Well, everything is completely different and almost unbelievable. When I started out, the doctor was a keeper of the sacred medical information which only he/she had access to and no one questioned the authority of that doctor. Fast forward 30 years, and now we have open-source movement. It is not a one-way conversation anymore. Now, you have an educated patient questioning the doctor about all the options. It is much more participatory and less paternalistic. The vertical command and control structures are failing and there has been great equalization in the power gradient between doctors, nurses and patients.
How do you see the future of medicine especially in this post Affordable Care Act era?
We are in a period of very rapid transition. Medical Information is going to be a commodity, essentially free. And sadly, doctors are treated more and more as shift workers and their autonomy is being neglected. I think you‘ll see them becoming more and more like coaches. They will act as a coach of a team of healthcare providers like NPs and PAs and use their wisdom to integrate all the knowledge to answer difficult questions. So, you will see a lot of primary and preventive care done by paramedical people and doctors would be reserved for situations where you need the specialized knowledge and procedures.

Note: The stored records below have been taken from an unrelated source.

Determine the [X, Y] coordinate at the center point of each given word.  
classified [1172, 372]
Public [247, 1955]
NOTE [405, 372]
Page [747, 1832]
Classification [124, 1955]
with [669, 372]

Moreover, I hope, we don’t stop investing in our future through innovation. In our pursuit to curb costs, we have to remember that innovation isn’t free. We are beneficiaries, in the Cardio-vascular space, of the drugs that were developed in past 30 years that have now gone generic. The future innovation, frankly, is going to be in niche areas like Orphan diseases. It is going to require global governmental endeavors and generous efforts of philanthropists to help fund the cures of people with orphan diseases. We’ve learned a lot about those diseases but I sure hope, drugs don’t cost $50,000 or more to treat them.
What advice would you give to the young physicians today especially to Physician-Entrepreneurs?

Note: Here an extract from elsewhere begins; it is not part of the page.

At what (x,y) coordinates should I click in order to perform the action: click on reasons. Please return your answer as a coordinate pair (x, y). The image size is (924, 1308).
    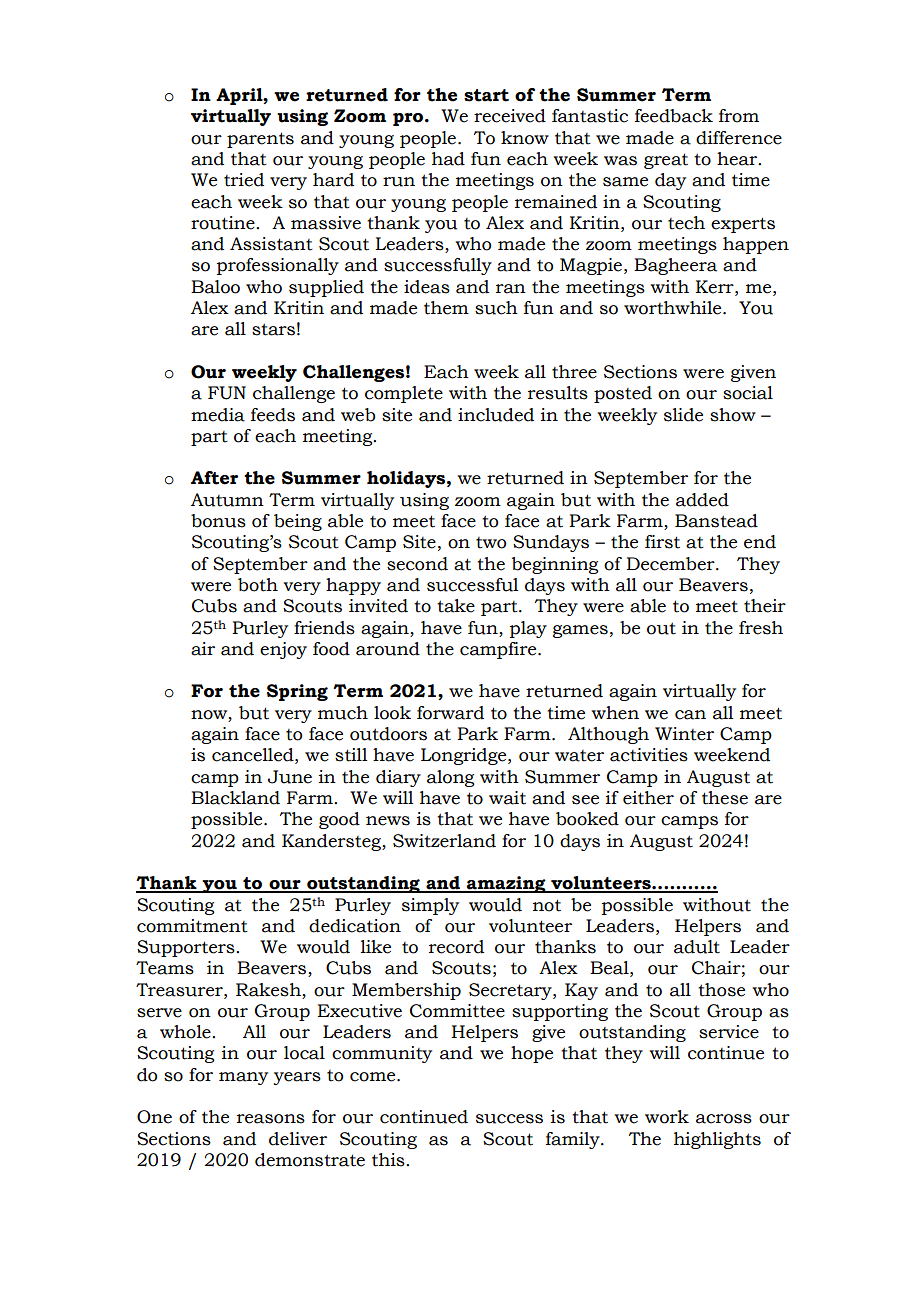
    Looking at the image, I should click on (271, 1119).
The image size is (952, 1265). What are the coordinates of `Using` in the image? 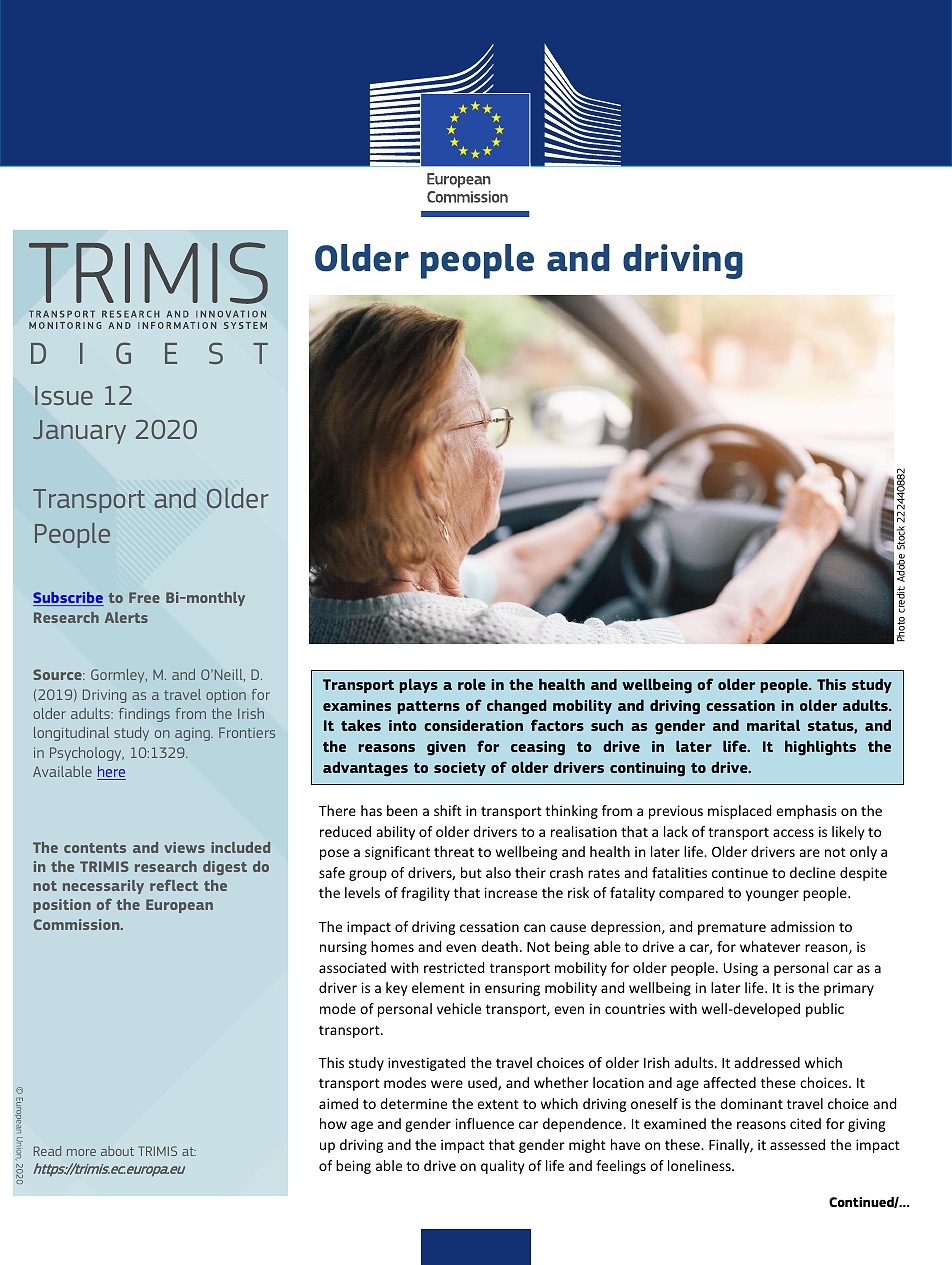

Let me first say that ordinary people do ordinary things. If you want to be that, you can settle with modestly well paid job as an employee in Healthcare. But if you want to do something extraordinary, then do something different. That’s where entrepreneurs come in. And I hope that our system rewards people who want to be risk-takers and visionaries to make the changes.
Usman Sattar is an aspiring Physician/Entrepreneur, former Associate Editor-in-Chief of WikiDoc, Active Member of Society of Physician Entrepreneurs (SoPE) and currently pursuing Masters in Information System & Design at the University of Toronto's iSchool.